While all types have emotions, only feeling functions can directly access and relate to and discuss or reflect on emotions on a first-hand basis. INTJs can only deal with their emotions directly using one of two methods:

A) Escape into their own inner world of emotions constructing sometimes childish dreams and beliefs that often completely lack support in evidence or

B) Force themselves to confront their emotions directly, pressuring themselves to push out and express their feelings to the world around them.

Using Thinking To Deal With Feeling

Instead, most of the time, they prefer to use more indirect strategies. They can channel themselves into hard work to distract themselves from their feelings, and hope that they can explain away or come up with reasons to resolve the emotional distress. Oftentimes, their ability to push and control themselves can be very helpful in dealing with emotional problems. Many problems and emotional insecurities can come from our feelings of inadequacy at work or from lack of critical understanding of our emotional natures.

INTJs can generally compose themselves and take responsibility and do the right thing no matter what they are feeling. But be careful as an INTJ. Many INTJs can feel stressed and frustrated about this. The feeling can be “Why am I the only one that does any work around here?” “Why do I have to be the one to think about everything?” These are typical emotions when you are overcompensating for repressed emotions.

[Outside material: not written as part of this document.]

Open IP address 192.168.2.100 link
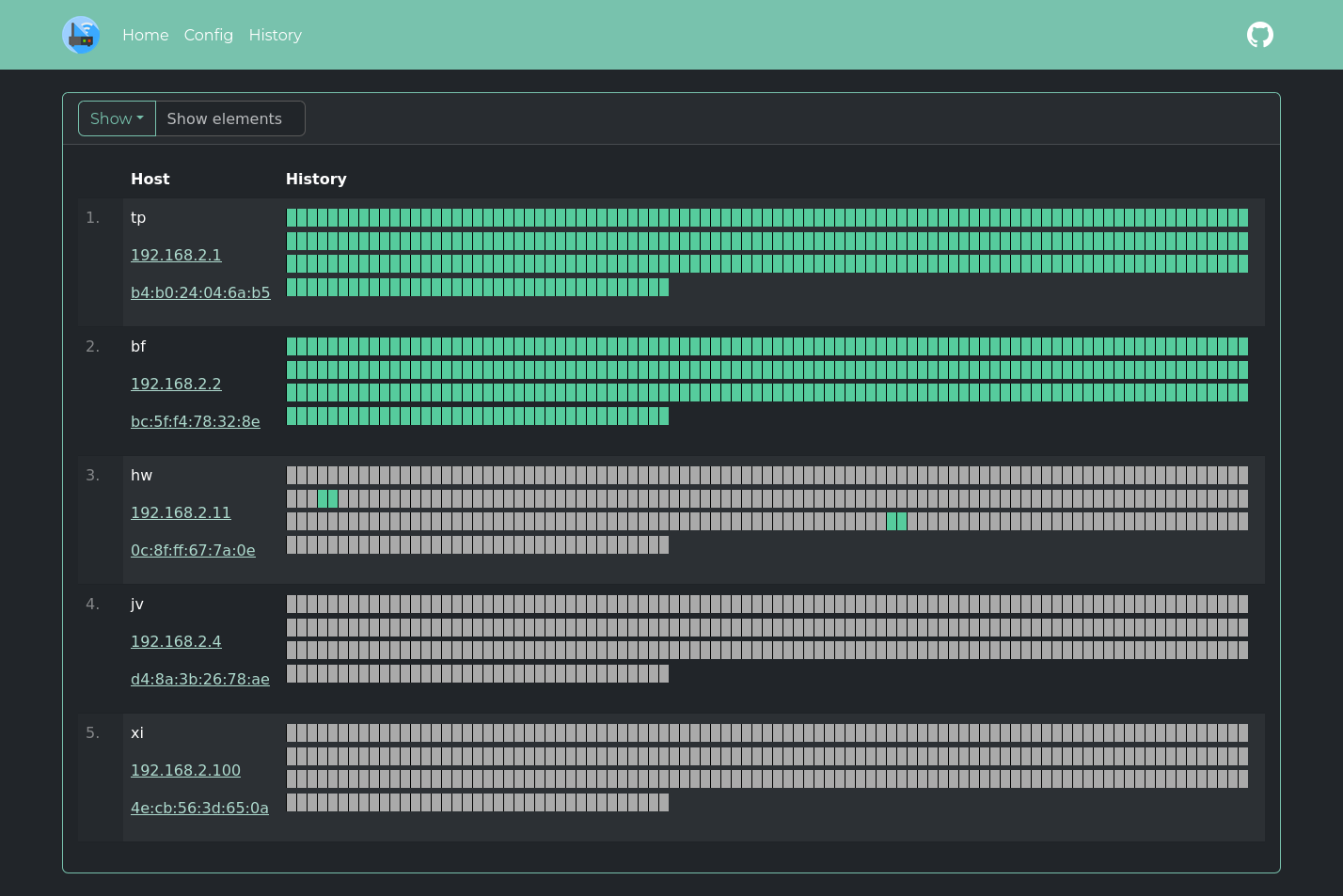Viewport: 1343px width, 896px height. (185, 770)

Not all emotions can be managed or avoided through work or logical discourse, and sometimes you’re going to have to be honest and open up about how you are feeling to other people. Practice letting go, and allowing yourself to be frank and honest when you feel taken advantage of. Be transparent and talk about how other people’s behaviour can affect you emotionally.

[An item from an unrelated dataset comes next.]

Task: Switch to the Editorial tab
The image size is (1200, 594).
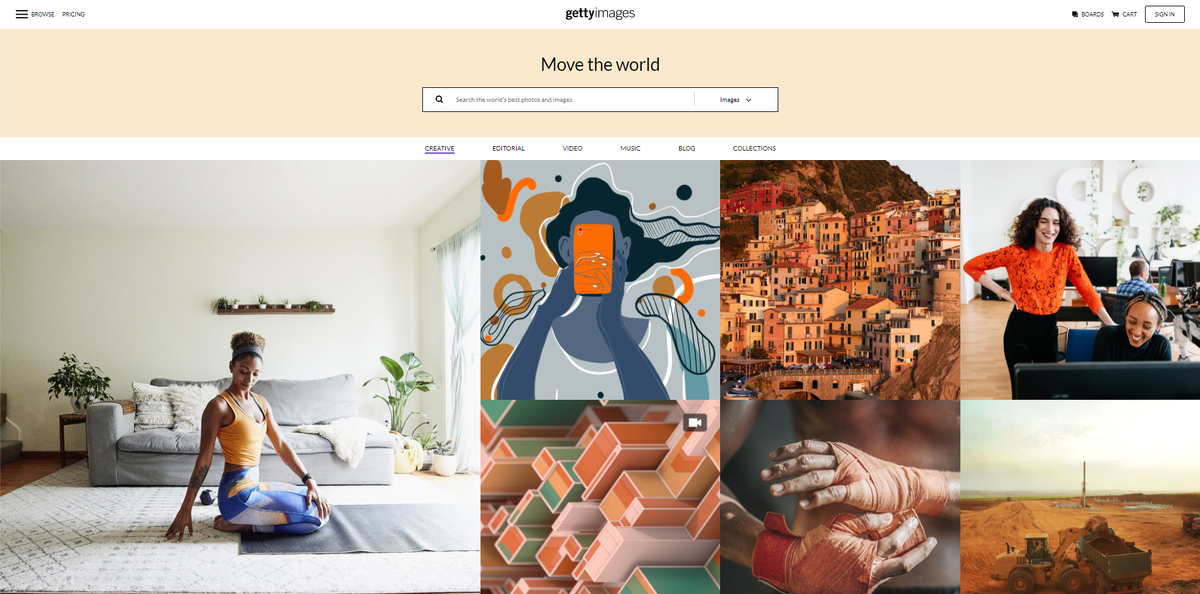Action: (508, 148)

Confronting Your Feelings Directly

The reason INTJs struggle with doing the above is because they are incredibly careful about how they influence the tribe and the people around them. They believe they are primarily responsible for their own feelings and that their feelings are no other person’s business or responsibility, and so, end up keeping most things to themselves. They struggle to trust other people and fear that other people will take advantage of them.

When immature, they can create overly black and white stories, painting themselves in overly positive light. There can be a feeling that you have a responsibility only for the good stuff, and for none of the bad decisions or actions. And if it was indeed your decision, you can still think of a reason why you were justified to make this bad decision. Just to be sure you’re actually staying objective, try to take a step back from the situation and make a mental habit to consider what you personally could have done better to improve a situation.

Emotions are primitive, archaic things. A lot of the time, they can feel inconvenient, irrational, and silly. Why should I feel this way about something? Why do I have to like this kind of person or want this kind of thing? It’s true emotions can complicate things, but emotions can also make things real. Be careful not to deny or invalidate your own dreams or feelings, and instead try to think of smart strategies and methods that incorporate and acknowledge your feelings.

Finding Balance Between Thinking And Feeling

Now, I know, developing yourself on this level is extremely difficult and requires a high amount of conscientiousness and care. I would generally work with an 80-20 rule, arguing you should spent 80% of your time developing strategies and projects and choosing your natural approach, and the remaining 20% double-checking with your emotional side that everything is okay and that you’re still strong and that you can keep going. That way you have a benchmark, a few hours you can devote each day.

Also practice not letting things become too much for you. If you’re not ready to open up about something, and if you don’t have the ability to trust someone, or if you start feeling it’s too much, that’s okay. Take your time. Pace yourself. It’s okay to take things slow, as long as you know that in the long run, you’re moving forward. And if you fall, it’s fine to take a moment before you get back up again.  

Hoping this article can help you all learn to process and manage your emotions better and that it can help you understand the emotional life of INTJs slightly better than what you did before.